CGC Bibliography Paper 5375

SRC-1 and Wnt signaling act together to specify endoderm and to control cleavage orientation in early C. elegans

Bei Y, Hogan J, Berkowitz LA, Soto M, Rocheleau CE, Pang KM, Collins J, Mello CC

Medline:

12110172

Citation:

Developmental Cell 3: 113-125 2002

Type:

ARTICLE

Genes:

apr-1 dsh-2 gsk-3 lit-1 mes-1 mig-5 mom-1 mom-2 mom-3 mom-4 mom-5 pop-1 src-1 wrm-1

Abstract:

In early C. elegans embryos, signaling between a posterior blastomere, P2, and a ventral blastomere, EMS, specifies endoderm and orients the division axis of the EMS cell. Although Wnt signaling contributes to this polarizing interaction, no mutants identified to date abolish P2/EMS signaling.

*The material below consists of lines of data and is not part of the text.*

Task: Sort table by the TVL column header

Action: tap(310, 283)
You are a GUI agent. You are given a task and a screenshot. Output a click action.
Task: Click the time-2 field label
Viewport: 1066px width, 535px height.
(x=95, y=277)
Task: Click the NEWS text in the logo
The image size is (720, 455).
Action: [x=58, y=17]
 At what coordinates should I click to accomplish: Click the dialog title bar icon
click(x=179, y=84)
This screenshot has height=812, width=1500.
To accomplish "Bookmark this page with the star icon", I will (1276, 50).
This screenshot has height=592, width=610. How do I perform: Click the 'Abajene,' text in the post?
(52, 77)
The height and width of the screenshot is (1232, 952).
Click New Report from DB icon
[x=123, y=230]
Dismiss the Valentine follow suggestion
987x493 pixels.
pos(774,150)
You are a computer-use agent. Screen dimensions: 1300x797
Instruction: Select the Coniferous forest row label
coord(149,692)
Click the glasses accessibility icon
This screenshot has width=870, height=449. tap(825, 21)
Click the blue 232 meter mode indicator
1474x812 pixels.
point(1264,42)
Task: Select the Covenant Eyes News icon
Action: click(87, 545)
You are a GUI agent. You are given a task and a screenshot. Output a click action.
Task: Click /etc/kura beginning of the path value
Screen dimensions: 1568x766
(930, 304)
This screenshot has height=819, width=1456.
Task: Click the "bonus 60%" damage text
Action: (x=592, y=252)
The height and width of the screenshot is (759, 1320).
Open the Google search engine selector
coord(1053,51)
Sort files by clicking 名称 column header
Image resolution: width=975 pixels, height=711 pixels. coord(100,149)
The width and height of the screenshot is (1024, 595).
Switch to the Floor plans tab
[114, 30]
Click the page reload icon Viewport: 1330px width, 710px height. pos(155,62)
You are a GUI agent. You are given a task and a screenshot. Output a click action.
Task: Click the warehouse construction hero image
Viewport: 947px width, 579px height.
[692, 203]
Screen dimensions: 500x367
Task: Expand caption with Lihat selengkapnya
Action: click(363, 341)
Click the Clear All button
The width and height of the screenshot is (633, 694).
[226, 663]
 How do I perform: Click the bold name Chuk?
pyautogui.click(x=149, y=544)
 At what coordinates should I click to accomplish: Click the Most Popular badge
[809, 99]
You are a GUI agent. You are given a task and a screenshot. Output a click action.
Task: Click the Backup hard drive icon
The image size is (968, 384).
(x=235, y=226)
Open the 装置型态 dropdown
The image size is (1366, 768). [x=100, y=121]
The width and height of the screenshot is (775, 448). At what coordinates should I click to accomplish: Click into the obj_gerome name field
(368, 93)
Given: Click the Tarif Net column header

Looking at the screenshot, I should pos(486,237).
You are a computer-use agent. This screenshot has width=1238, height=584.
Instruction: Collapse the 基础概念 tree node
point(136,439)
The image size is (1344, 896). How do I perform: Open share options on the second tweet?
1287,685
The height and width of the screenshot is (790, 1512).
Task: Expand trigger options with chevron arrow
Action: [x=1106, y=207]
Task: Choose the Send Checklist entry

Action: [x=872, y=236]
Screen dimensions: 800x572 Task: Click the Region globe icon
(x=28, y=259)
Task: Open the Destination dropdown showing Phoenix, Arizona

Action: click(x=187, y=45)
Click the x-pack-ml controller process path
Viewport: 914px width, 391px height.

Here, we show that two tyrosine kinase-related genes, src-1 and mes-1, are required for the accumulation of phosphotyrosine between P2 and EMS. Moreover, src-1 and mes-1 mutants strongly enhance endoderm and EMS spindle rotation defects associated with Wnt pathway mutants. SRC-1 and MES-1 signal bidirectionally to control cell fate and division orientation in both EMS and P2. Our findings suggest that Wnt and Src signaling function in parallel to control developmental outcomes within a single responding cell.